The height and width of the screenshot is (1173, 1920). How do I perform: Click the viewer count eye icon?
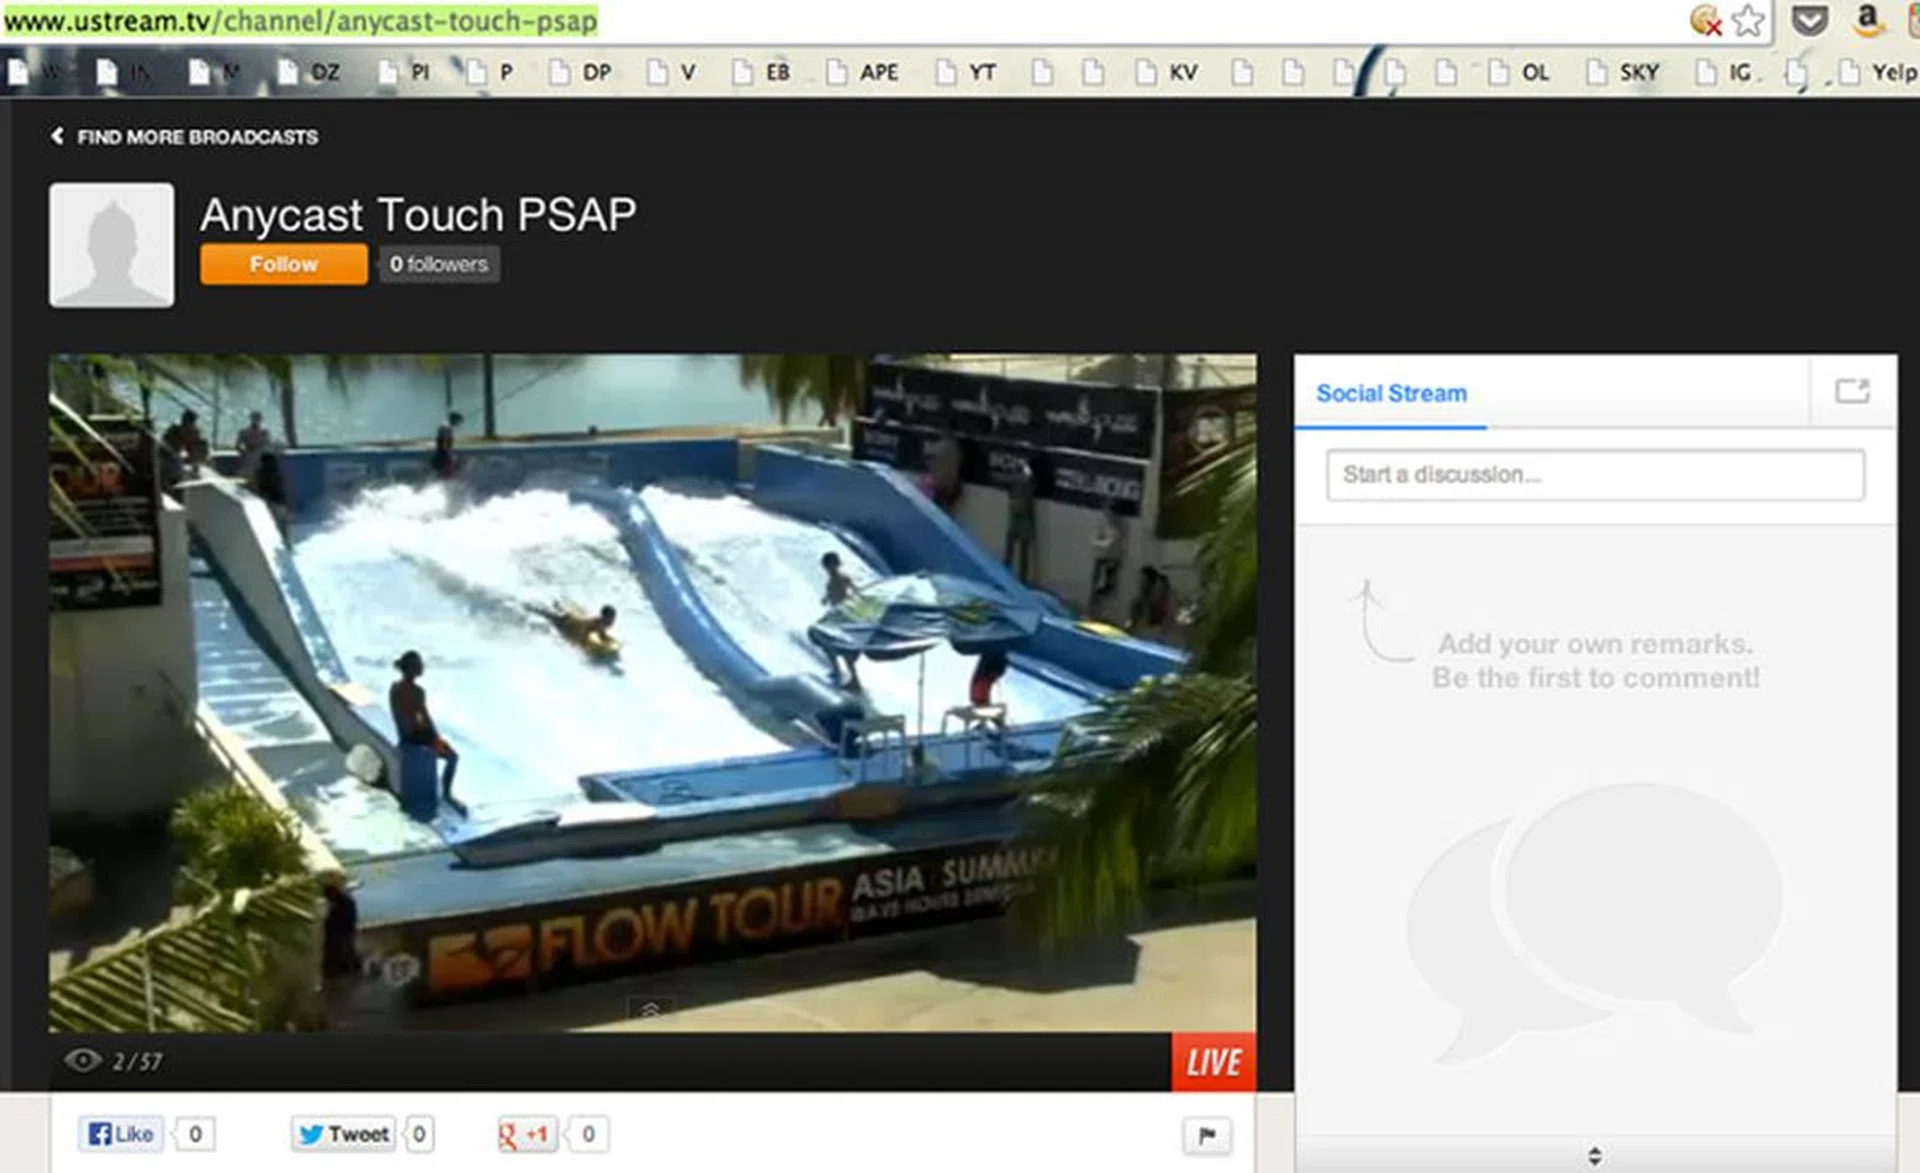point(82,1060)
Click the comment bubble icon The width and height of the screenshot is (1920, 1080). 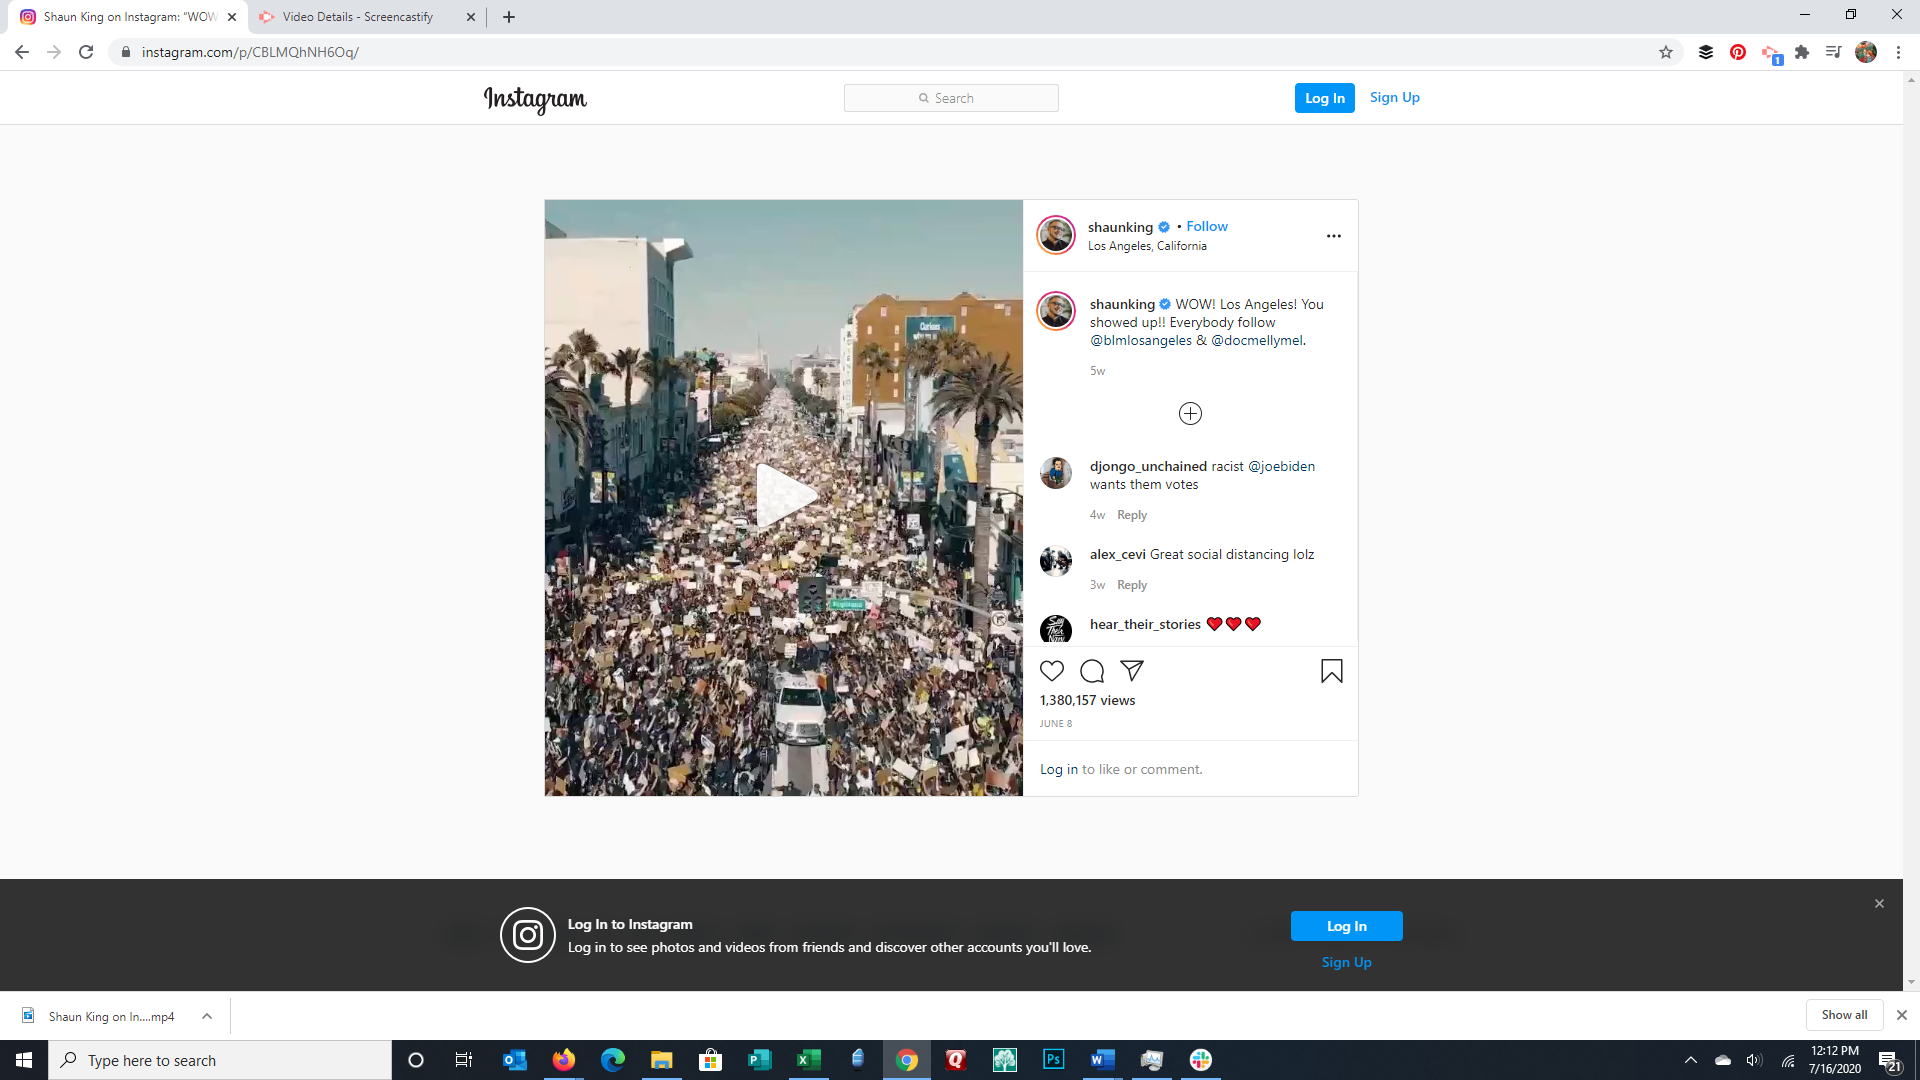pyautogui.click(x=1092, y=671)
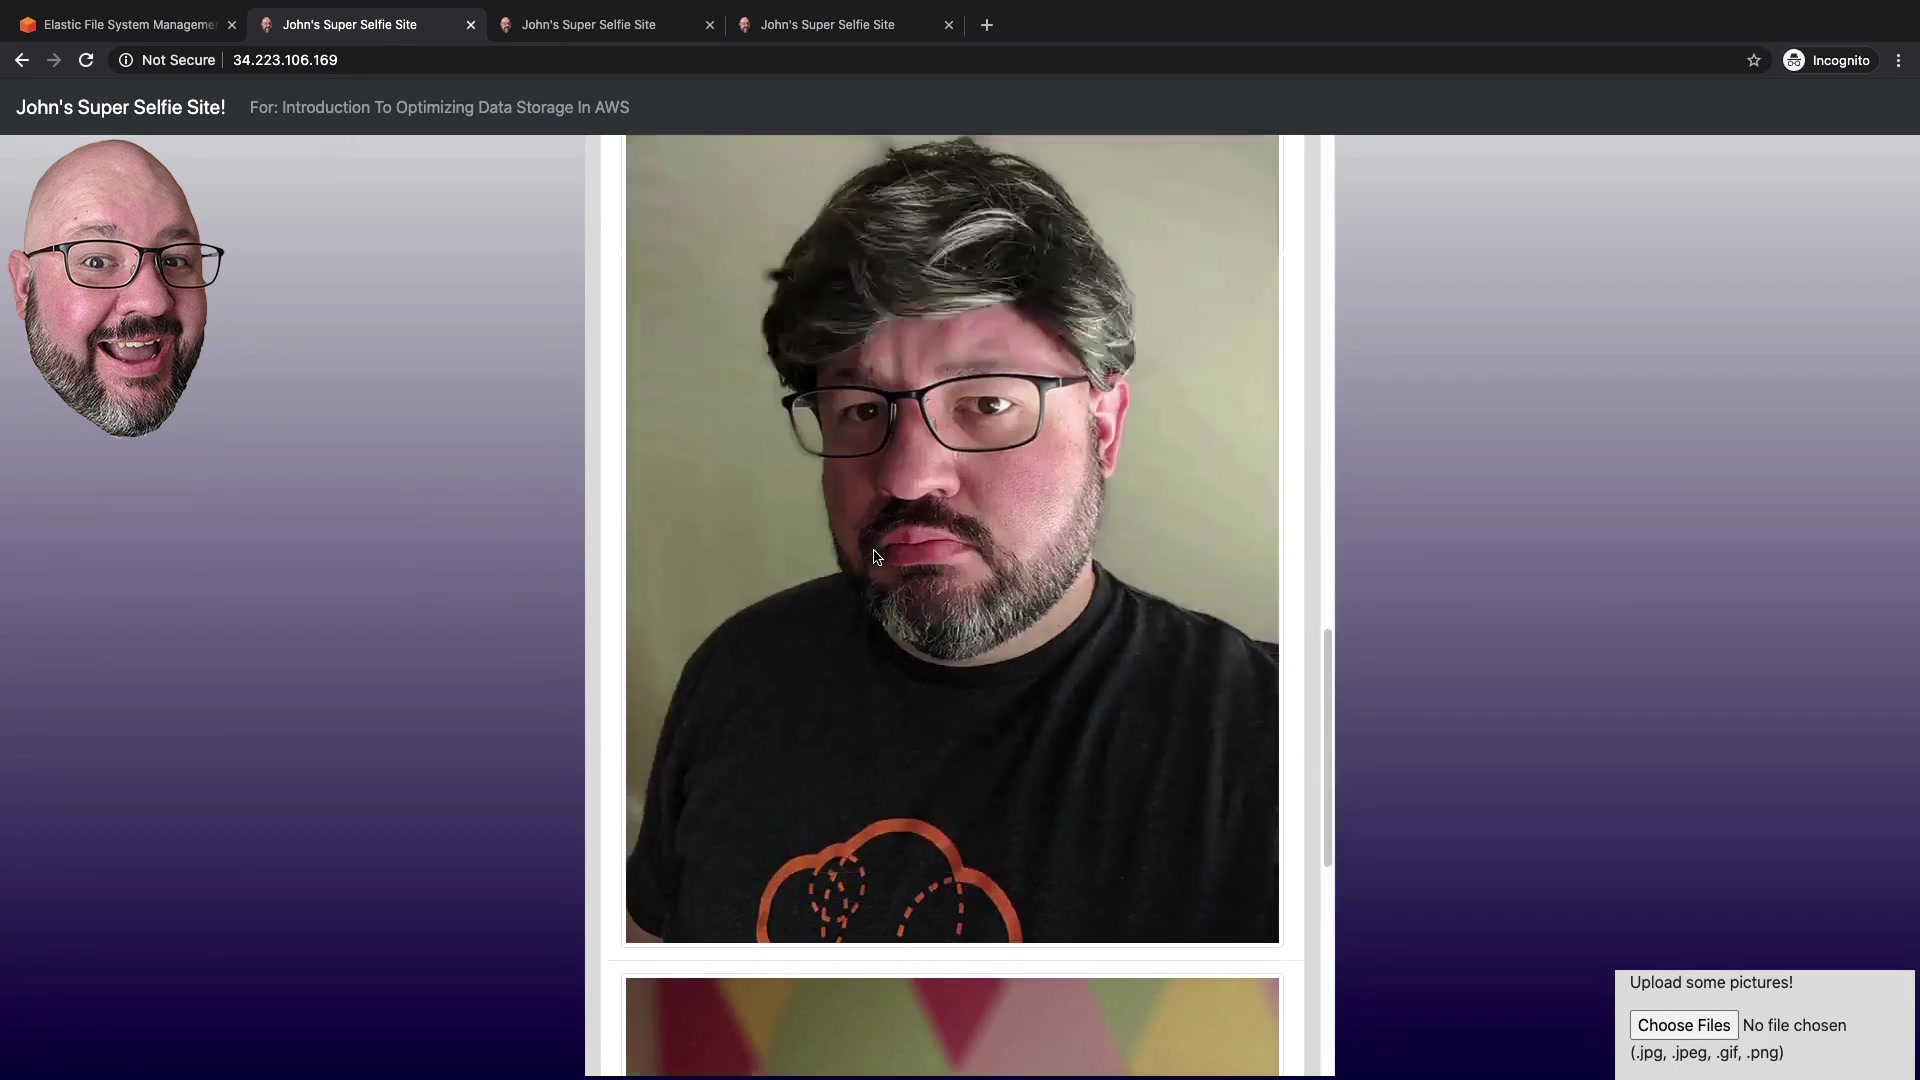Close the Elastic File System Management tab

[232, 25]
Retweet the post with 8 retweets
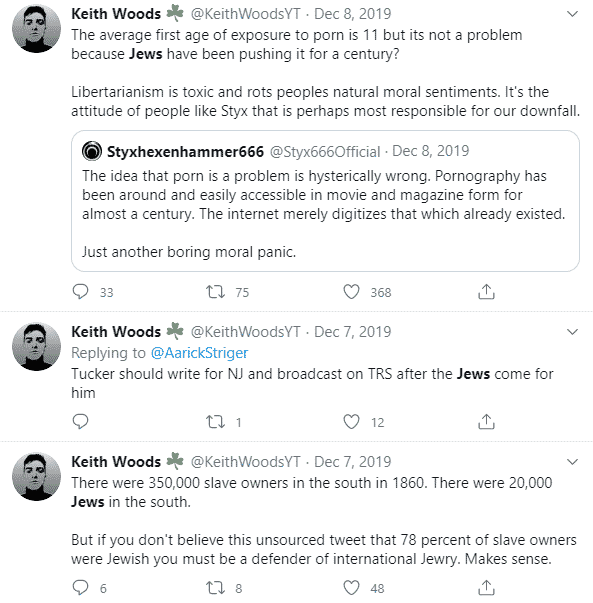 pos(215,588)
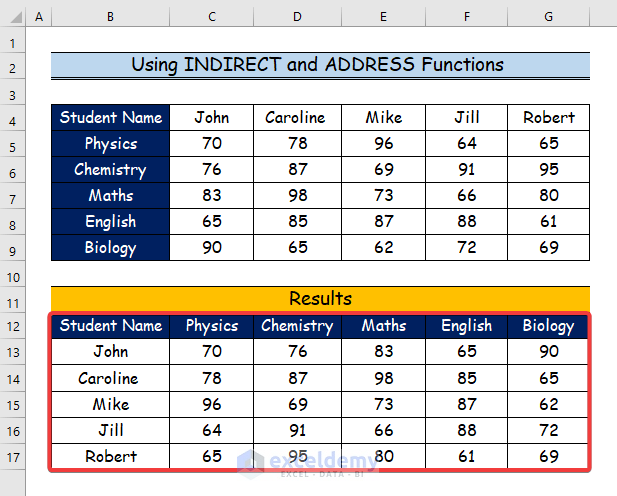Select column B header
The height and width of the screenshot is (496, 617).
point(111,17)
================
Your goal: Please edit the stretch from the first line through the line containing "point(82,1060)", replacing "eye icon" with "eye symbol" and leaving everything else unchanged. Return only those lines, without the pictures.

Answer below:
The height and width of the screenshot is (1173, 1920). How do I perform: Click the viewer count eye symbol?
point(82,1060)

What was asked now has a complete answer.